In order to achieve this ambitious goal, within this three-year project, we suggest a multidisciplinary approach, based on the expertise of the associated members of Imperial's Centre for Terahertz Science and Engineering (made up of academics and researchers from the Depts. of Materials, Electrical and Electronic Engineering and Physics), along with selected groups from dedicated areas of Life Sciences (which includes cancer cell biology and cell biosensing), plus the expertise of oncologists from Imperial's Faculty of Medicine. A variety of tumour cell suspension of defined concentration based on whole blood, serum or water being derived from a murine model will be our gold standard approach for the generation of a database of dielectric properties of different types of tumour cells, for the optimization of different sensor chip approaches, and for the development of cell detection methods.
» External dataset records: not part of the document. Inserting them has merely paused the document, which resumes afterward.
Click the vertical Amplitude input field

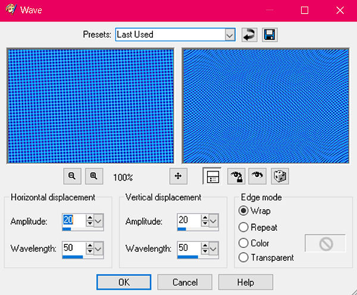(189, 220)
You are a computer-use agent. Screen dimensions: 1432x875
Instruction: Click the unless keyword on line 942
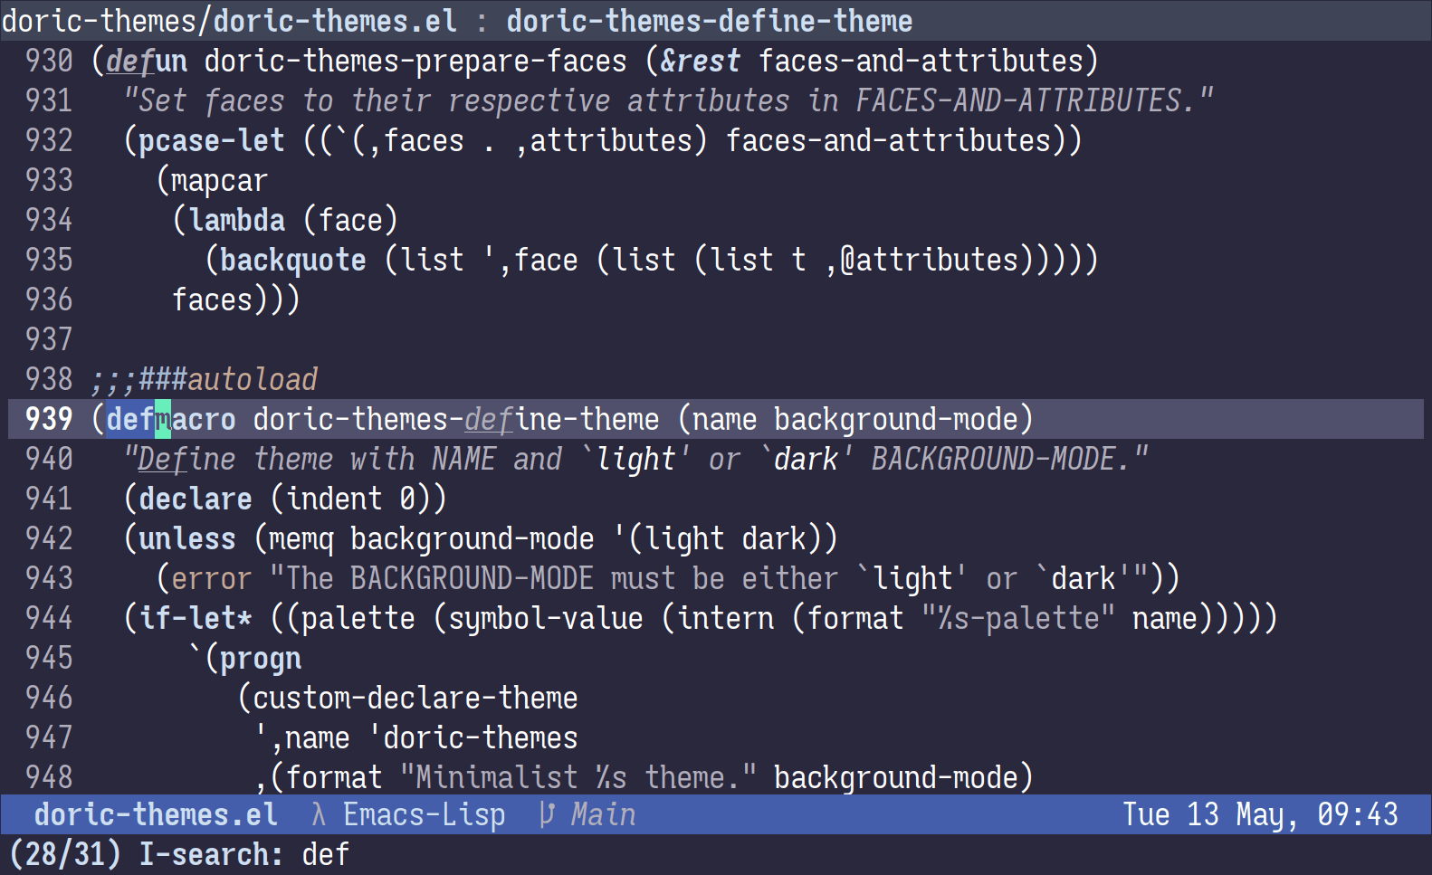(x=187, y=538)
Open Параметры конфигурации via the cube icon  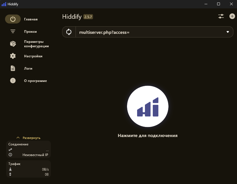point(13,44)
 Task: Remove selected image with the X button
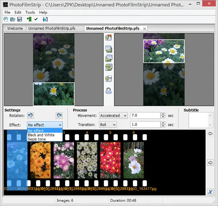coord(210,192)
As a key milestone, towards the end of the project, we will demonstrate CTC detection in human blood samples.

As the main engineering challenge of this project, three different electromagnetic resonator approaches will be investigated, based on our previous work on silicon MEMS technology for nanolitre liquid measurements: dielectric resonators, photonic crystals and spoof plasmon-based metamaterials. Advanced micro- and nano-machining techniques like deep reactive ion etching, e-beam lithography and focussed ion-beam etching will be employed for the manufacturing of fully-integrated (sub-) THz resonator-microfluidic systems.

On the way towards the grand challenge of CTC detection, we intend to investigate two potential applications, which may generate clinical impact on a shorter timescale: Label-free detection of leukaemia cells within a murine model and bladder cancer cell detection in human urine samples. In both cases, the expected cell abundance is much higher than in the case of CTC, but the methods of dielectric cell recognition are identical to CTC detection. Follow-up projects including clinical studies plus stronger involvement of industry are likely to be launched during the time-span of this project.